I am satisfied the vice chancellor erred in allowing the complainants the costs of the reference. The 63d rule provides that no part of the costs of the reference, upon exceptions, shall be allowed to the party obtaining such reference. *475Unless the major part of the exceptions referred are finally allowed. In this case nineteen exceptions to the answer Were taken; only eight of which were finally allowed, and nine were disallowed. The two others were allowed in part and in part disallowed. The most favorable construction which could be given to this rule, in support of the complainant’s claim for costs, would be to lay out of the question the two exceptions which have been allowed in part only. But upon that construction of the rule, the major part of the exceptions were not allowed, nor even a moiety of them. It would be necessary to consider the 5th and 15th exceptions, which are allowed only in part," as wholly allowed, to constitute the major part of the exceptions referred. I apprehend, however, that the true construction of this clause of the 63d rule is, that the exceptant must succeed wholly as to a majority of the exceptions referred, to entitle him to the costs of the reference. Although the practice has obtained of allowing a part of an exception for insufficiency, when the whole exception was not well taken, the practice of blending different and distinct questions in the same exception is not to be encouraged. To entitle the exceptant, therefore, to the costs of the reference, he must succeed in obtaining the allowance of a major part, in number, of the exceptions referred; and each exception constituting a part of such majority must be wholly allowed.

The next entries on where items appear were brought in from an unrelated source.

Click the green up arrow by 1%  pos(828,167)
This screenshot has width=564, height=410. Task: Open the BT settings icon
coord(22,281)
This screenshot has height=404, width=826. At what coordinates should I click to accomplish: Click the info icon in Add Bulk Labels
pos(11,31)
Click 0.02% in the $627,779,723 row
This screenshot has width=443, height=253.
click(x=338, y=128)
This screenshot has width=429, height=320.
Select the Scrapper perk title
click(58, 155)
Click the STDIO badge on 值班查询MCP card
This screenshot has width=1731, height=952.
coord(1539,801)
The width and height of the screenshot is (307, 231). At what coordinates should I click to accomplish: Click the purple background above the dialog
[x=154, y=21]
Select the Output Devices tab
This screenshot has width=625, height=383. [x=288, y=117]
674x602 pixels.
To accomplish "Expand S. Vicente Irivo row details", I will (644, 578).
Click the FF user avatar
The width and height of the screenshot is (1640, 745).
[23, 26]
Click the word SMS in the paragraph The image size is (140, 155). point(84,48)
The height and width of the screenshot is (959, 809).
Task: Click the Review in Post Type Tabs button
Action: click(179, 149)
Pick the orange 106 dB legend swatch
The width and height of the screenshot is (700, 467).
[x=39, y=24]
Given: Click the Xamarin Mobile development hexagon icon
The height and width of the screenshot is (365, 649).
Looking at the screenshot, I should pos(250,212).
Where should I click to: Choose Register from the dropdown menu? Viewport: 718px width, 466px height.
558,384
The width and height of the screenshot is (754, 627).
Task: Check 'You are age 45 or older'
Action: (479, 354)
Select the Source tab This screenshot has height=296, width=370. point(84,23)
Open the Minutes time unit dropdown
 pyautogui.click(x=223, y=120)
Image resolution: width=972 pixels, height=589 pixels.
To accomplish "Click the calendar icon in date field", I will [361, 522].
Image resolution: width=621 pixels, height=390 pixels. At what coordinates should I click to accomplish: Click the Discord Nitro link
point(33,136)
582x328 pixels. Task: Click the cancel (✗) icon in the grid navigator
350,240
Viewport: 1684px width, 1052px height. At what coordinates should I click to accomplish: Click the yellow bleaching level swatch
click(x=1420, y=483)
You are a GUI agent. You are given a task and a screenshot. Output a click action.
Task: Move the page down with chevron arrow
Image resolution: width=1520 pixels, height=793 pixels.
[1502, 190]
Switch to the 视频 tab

The only remaining question to be considered is whether an appeal from an order granting or refusing costs, upon an interlocutory proceeding, can be sustained in any case. It is settled that an appeal from such an order will not lie, where the granting or refusing of costs in the particular case, rests merely in the discretion of the court. (Winslow v. Collins, 3 Paige's Rep. 88.) And, as a general rule, the giving or refusing of costs, upon an interlocutory proceeding in chancery, is discretionary merely. But in certain cases, the one party or the other is entitled to costs, under an express statutory enactment, or by a standing rule of the court. Where a party is entitled to costs as a matter of strict right, if the court below refuses to give costs, the erroneous decision of the court may be corrected on appeal. And an appeal also lies where the costs of an interlocutory proceeding have been erroneously *476charged upon a party, contrary to law, or to a standing rule of the court. In the present case the rule is imperative, that no part of the costs of the reference shall be allowed to the ex-ceptant, unless he succeeds in obtaining an allowance of the major part of the exceptions referred. There was no ground, therefore, for the exercise of discretion on the subject of such costs. And the defendant being charged with costs, upon an erroneous construction of the rule, that part of the vice chancellor’s older must be reversed. The appellant having appealed from the whole order, and succeeded only as to a part thereof, neither party is to recover costs, as against the other, on this appeal.